Should it work? Only if Steve Gerber was involved. Howard is so distinctly the writer’s creation that no other run has quite recaptured the magic.
Did it work? Given that Gerber was in fact the writer on the first 5 stories and original artist Colan drew, I’m happy to say this strip is as spot on as it gets. In fact it really might be a stretch to include it since the original creators did the first few stories. Gerber manages to translate the character to perfectly punctuated jokes amid a great story. This is a genius strip and deserves better.

Inside Woody Allen (1976-1984)
Creator: Stuart Hample
Availability: Two collections exist.
Should it work? It’s a comic strip whose main character is a real person or at least his persona. Not really.
Did it work?
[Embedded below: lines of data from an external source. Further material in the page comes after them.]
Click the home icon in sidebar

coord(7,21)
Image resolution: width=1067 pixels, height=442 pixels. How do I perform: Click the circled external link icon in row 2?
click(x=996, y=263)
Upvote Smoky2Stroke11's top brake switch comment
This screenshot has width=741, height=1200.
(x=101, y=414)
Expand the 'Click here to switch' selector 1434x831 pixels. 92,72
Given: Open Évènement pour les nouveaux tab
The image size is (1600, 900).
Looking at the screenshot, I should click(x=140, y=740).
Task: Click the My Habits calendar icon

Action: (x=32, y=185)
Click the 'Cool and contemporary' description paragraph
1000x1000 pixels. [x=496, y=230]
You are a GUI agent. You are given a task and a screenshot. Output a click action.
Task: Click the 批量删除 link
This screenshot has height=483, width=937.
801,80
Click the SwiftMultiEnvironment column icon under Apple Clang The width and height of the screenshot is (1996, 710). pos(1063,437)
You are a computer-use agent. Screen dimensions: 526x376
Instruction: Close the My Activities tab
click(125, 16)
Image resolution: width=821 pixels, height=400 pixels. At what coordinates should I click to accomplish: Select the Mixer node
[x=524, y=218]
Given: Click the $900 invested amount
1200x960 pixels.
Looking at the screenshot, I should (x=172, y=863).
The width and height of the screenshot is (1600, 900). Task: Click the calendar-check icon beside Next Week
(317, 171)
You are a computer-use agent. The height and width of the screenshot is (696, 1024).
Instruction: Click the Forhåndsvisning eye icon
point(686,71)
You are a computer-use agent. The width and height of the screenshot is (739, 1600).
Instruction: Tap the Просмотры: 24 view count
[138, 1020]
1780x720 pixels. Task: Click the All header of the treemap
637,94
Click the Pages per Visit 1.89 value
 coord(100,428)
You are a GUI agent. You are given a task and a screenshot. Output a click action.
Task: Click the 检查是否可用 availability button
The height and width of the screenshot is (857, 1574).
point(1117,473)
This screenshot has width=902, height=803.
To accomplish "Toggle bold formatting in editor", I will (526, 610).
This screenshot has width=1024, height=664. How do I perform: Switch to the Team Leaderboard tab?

I hate Woody Allen but fine, yes. This is actually very funny stuff. And it’s because of Allen not in spite of him. This gets at what I find funny about him without having to think about what a predator he is. It’s very distinct humor.

I Love Lucy (1952-1955)
Creators: Lawrence Nadel and Bob Oksner
Availability: Full run here
Should it work? Domestic comedy gag strips are common so sure.
Did it work? No for a very obvious reason. I Love Lucy wasn’t about the writing. It was the once in a lifetime talents of Lucille Ball and Desi Arnaz. Remove them and you have a sour, ugly concept about a man who hates his clingy wife. That’s what these read like. One joke is just Ricky picturing clubbing Lucy. The art is staggeringly bad too.

Conan the Barbarian (1978-1981)
Creators: Various but it started with Roy Thomas and John Buscema
Availability: Can be found in full here.
Should it work? This is a really obvious fit. Characters like Prince Valiant pointed the way. A pulp legend.
Did it work? Of course it did. Conan is a simple character, a wanderer who gets into problems and fights his way out. This is vintage pulp storytelling done right. The shock is that it was so short.